Lunetten is a neighbourhood in the southeastern part of the city of Utrecht, which has approximately 12,000 inhabitants. It is mainly a residential area, since there is no significant industry present.

Lunetten has a network of alleyways connecting the inner courtyards of the urban blocks. These create a child-friendly neighbourhood with many playing spots. There are also many sports facilities within and around Lunetten.

Lunetten is surrounded by major railroads and highways. To cope with the noise and pollution a park was created to surround and insulate the neighbourhood.
----------
> **Required tasks**
1. Reproduce the Lunetten passage between "Lunetten is a" and "and around Lunetten.", inclusive, replacing "alleyways" with "footpaths".
2. In the passage on Lunetten, what was created to deal with the noise and pollution from the surrounding railroads and highways?
3. Go on with the description of Lunetten from its last sentence.

> **Exercise data**
----------
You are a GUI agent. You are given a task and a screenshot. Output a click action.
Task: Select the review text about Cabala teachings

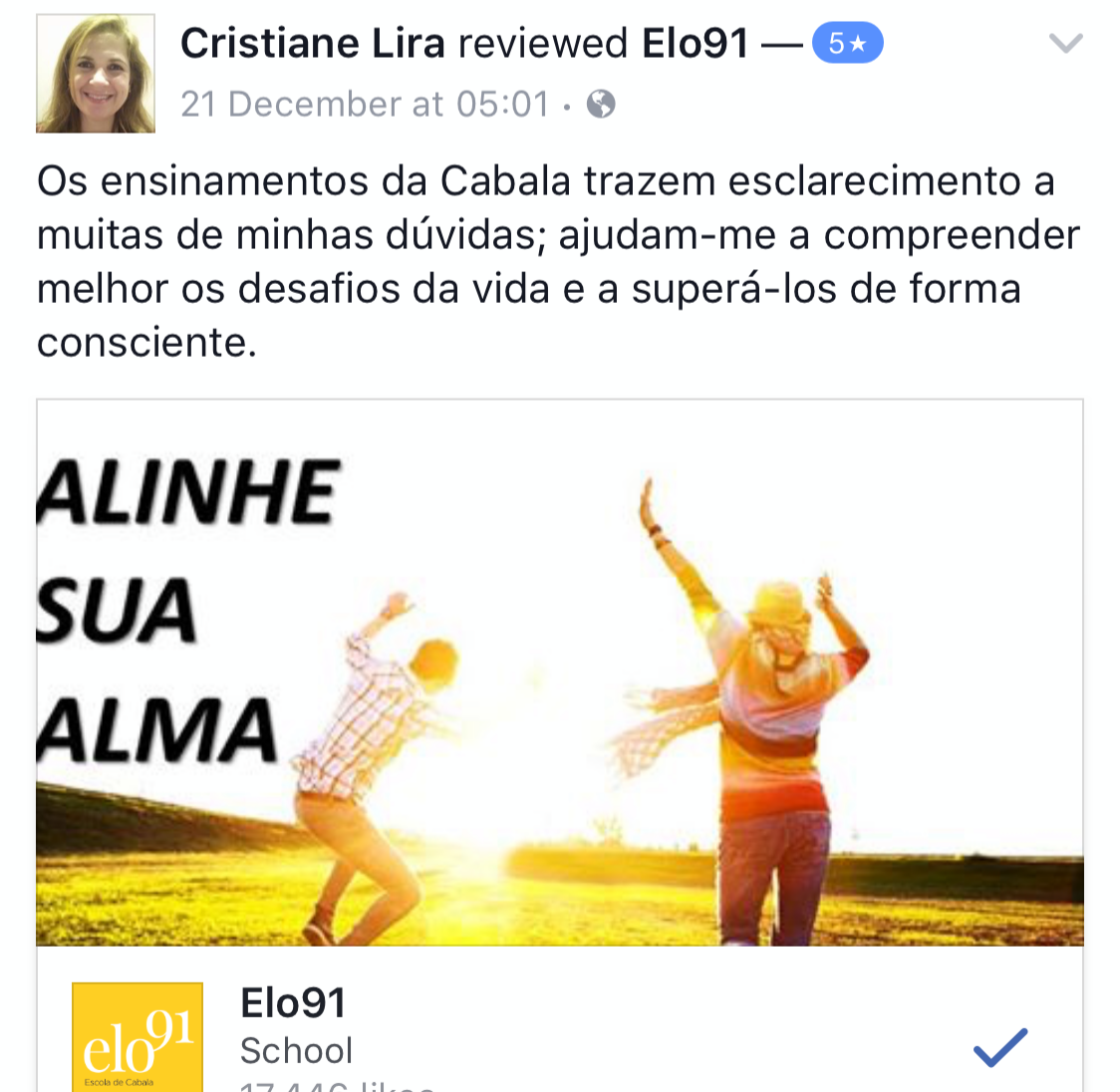tap(559, 261)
----------
> **Answers in order**
1.
Lunetten is a neighbourhood in the southeastern part of the city of Utrecht, which has approximately 12,000 inhabitants. It is mainly a residential area, since there is no significant industry present.

Lunetten has a network of footpaths connecting the inner courtyards of the urban blocks. These create a child-friendly neighbourhood with many playing spots. There are also many sports facilities within and around Lunetten.

2. A park that surrounds and insulates the neighborhood.

3.
==History==
Lunetten was constructed as an urban experiment mostly during the late 1970s and 1980s. It was designed and planned by a combination of students of architecture and urban planning and the then foreseen future inhabitants. A result of this was the use of a ring-road with many circular bifurcations running back onto themselves or with dead ends. In Dutch this is called a Bloemkoolwijk ("Cauliflower-neighbourhood"). This urban setup results in the whole neighbourhood becoming like a single living street, much like a distinct village within a city.

Lunetten has the longest (140 meters) lightweight bridge in the world with a weight of 400 tonnes (the Viaduct Nieuwe Houtenseweg). This was constructed on the A27 over the weekend of 3 and 4 March 2012.